**What to do**: Extract the lines from the first line of the records below through the line containing "Task: Open the Disable dropdown button", inclusive, and reproduce them exactly as written.
=== Records supplied ===
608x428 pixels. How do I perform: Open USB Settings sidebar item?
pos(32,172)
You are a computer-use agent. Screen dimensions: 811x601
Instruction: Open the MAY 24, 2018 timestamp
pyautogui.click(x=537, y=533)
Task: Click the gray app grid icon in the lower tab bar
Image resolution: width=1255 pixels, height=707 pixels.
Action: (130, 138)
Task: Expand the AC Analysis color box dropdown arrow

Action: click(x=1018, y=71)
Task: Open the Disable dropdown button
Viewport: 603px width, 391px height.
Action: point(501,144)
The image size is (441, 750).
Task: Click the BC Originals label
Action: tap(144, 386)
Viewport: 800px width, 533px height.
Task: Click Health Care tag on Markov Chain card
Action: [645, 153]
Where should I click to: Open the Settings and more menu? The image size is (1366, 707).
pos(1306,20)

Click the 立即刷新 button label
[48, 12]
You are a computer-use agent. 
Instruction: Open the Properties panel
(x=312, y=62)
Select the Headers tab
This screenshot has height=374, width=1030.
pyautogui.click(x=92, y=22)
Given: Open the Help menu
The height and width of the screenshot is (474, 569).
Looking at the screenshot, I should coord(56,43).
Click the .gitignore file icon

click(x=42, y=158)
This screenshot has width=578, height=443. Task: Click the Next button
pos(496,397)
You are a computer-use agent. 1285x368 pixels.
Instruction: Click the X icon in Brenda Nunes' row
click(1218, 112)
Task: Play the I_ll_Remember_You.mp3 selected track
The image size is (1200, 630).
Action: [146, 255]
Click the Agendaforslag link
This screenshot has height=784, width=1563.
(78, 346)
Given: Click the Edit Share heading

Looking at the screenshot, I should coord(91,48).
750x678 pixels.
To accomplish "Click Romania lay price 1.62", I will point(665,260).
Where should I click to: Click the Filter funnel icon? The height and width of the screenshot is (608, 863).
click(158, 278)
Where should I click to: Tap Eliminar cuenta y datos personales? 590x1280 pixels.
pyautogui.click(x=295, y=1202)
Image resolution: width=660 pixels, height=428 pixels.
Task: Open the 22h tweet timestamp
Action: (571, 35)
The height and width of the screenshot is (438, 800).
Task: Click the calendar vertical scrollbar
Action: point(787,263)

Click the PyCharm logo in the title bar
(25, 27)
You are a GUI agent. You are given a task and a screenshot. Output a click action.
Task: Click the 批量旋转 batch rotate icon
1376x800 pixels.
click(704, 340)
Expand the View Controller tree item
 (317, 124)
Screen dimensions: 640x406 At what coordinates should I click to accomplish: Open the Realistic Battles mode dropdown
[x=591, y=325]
===
**Task output**:
608x428 pixels. How do I perform: Open USB Settings sidebar item?
pos(32,172)
You are a computer-use agent. Screen dimensions: 811x601
Instruction: Open the MAY 24, 2018 timestamp
pyautogui.click(x=537, y=533)
Task: Click the gray app grid icon in the lower tab bar
Image resolution: width=1255 pixels, height=707 pixels.
Action: (130, 138)
Task: Expand the AC Analysis color box dropdown arrow

Action: click(x=1018, y=71)
Task: Open the Disable dropdown button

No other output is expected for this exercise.